The task:
Begin the copy at the line containing "Given: Tap the 1:26 clock in the status bar" and end it at the final line of the material below, reproducing each line exactly, without images.

Extracted material:
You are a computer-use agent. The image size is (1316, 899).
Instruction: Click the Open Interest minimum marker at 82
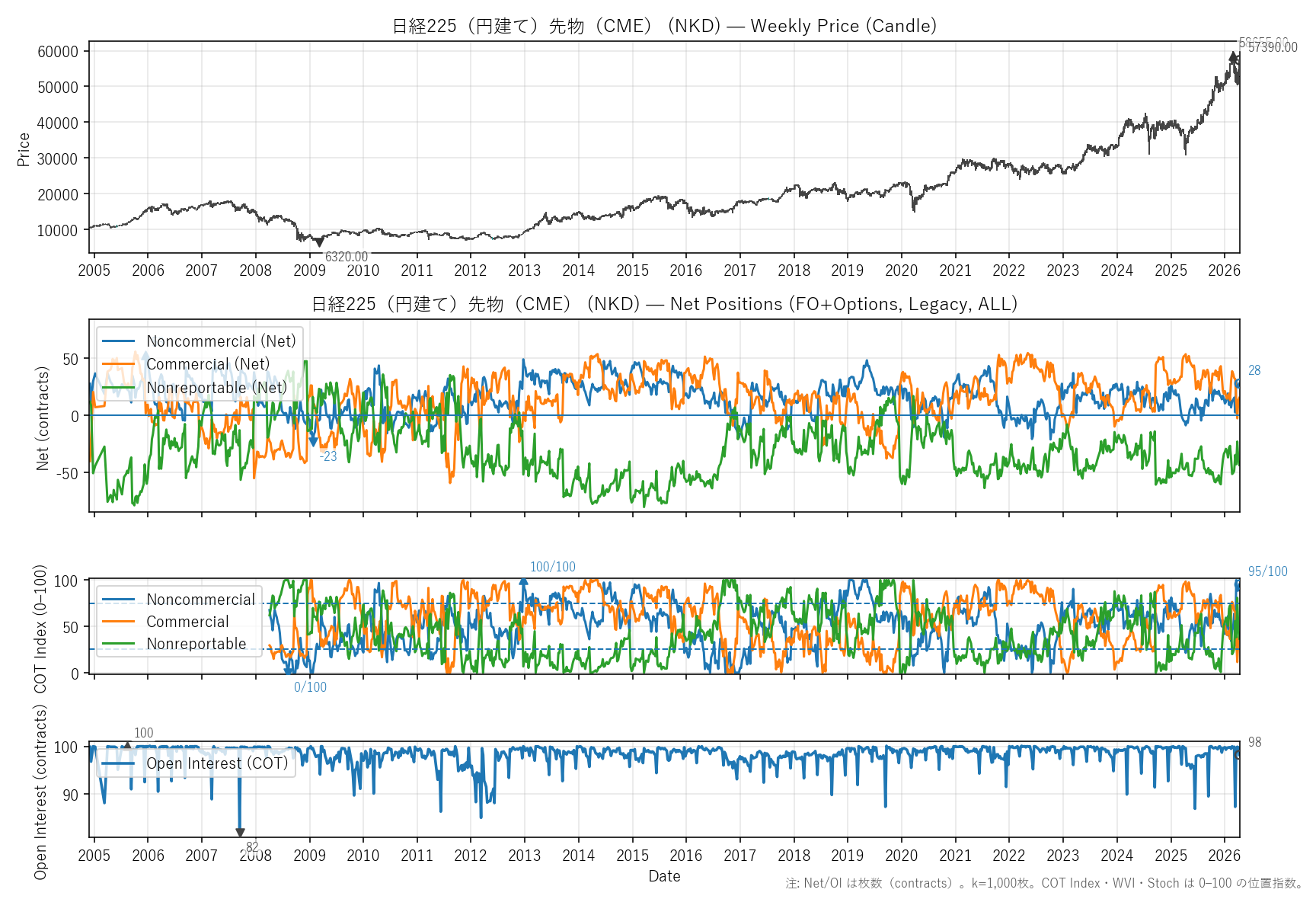(240, 833)
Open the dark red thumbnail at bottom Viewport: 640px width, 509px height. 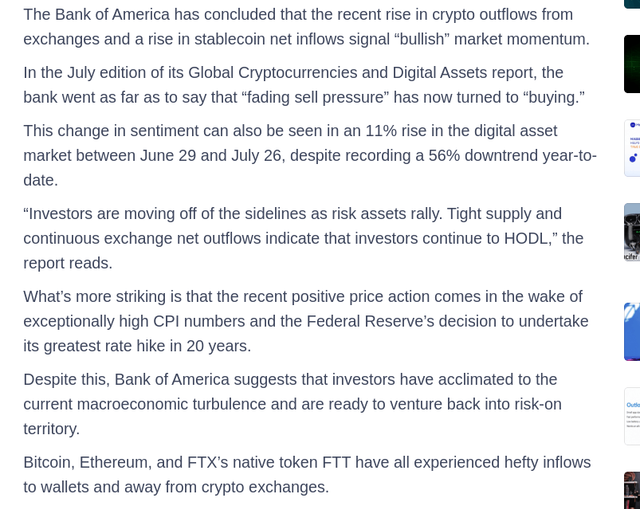click(x=632, y=490)
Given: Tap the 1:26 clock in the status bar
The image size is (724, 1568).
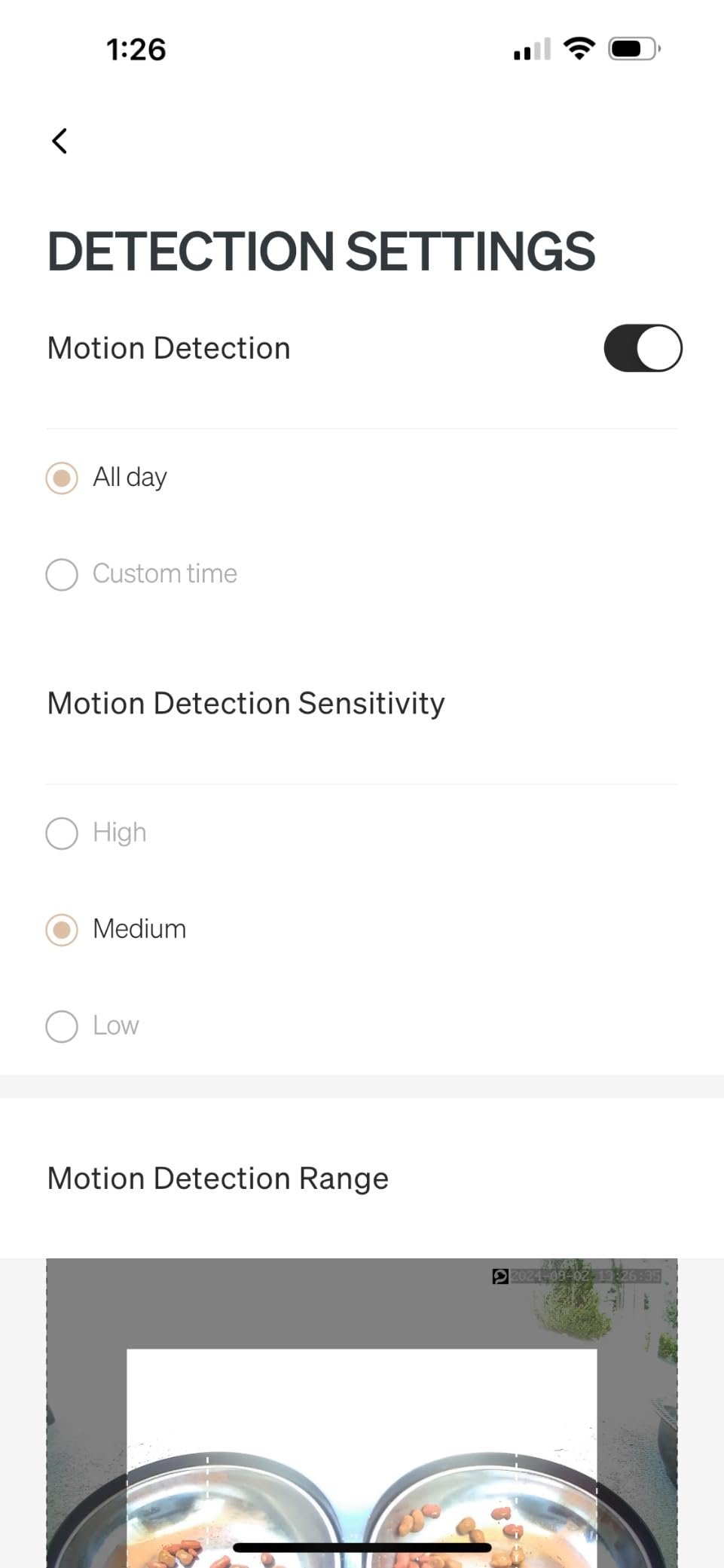Looking at the screenshot, I should pyautogui.click(x=136, y=50).
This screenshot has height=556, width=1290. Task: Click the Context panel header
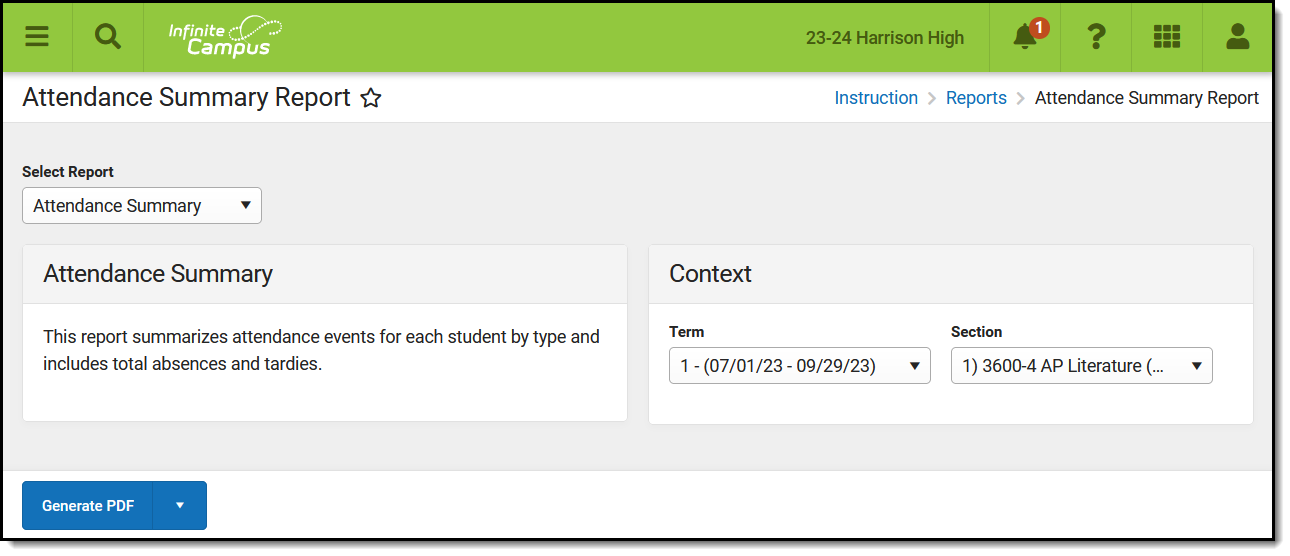(x=710, y=274)

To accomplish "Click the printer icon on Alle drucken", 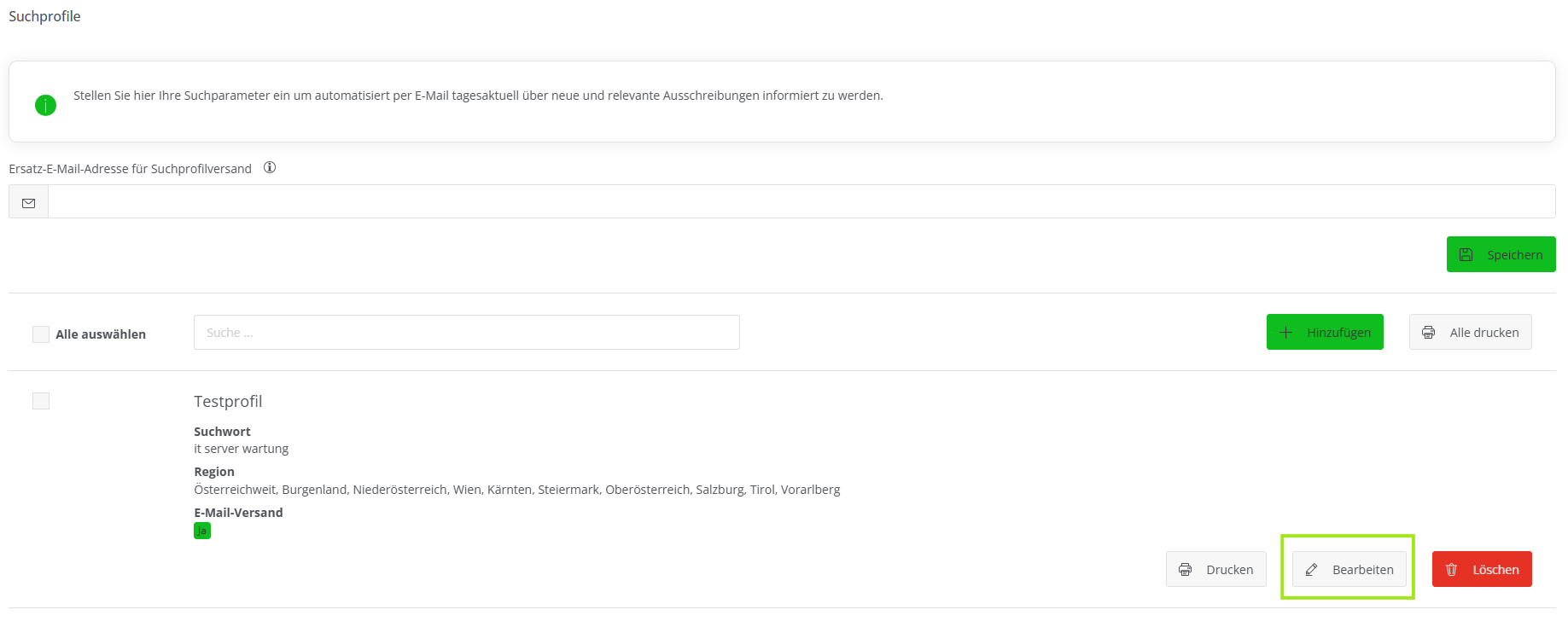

Completed task:
Given: Tap the 1:26 clock in the status bar
The image size is (724, 1568).
Looking at the screenshot, I should pyautogui.click(x=136, y=50).
This screenshot has height=556, width=1290. Task: Click the Context panel header
(x=710, y=274)

To accomplish "Click the printer icon on Alle drucken", 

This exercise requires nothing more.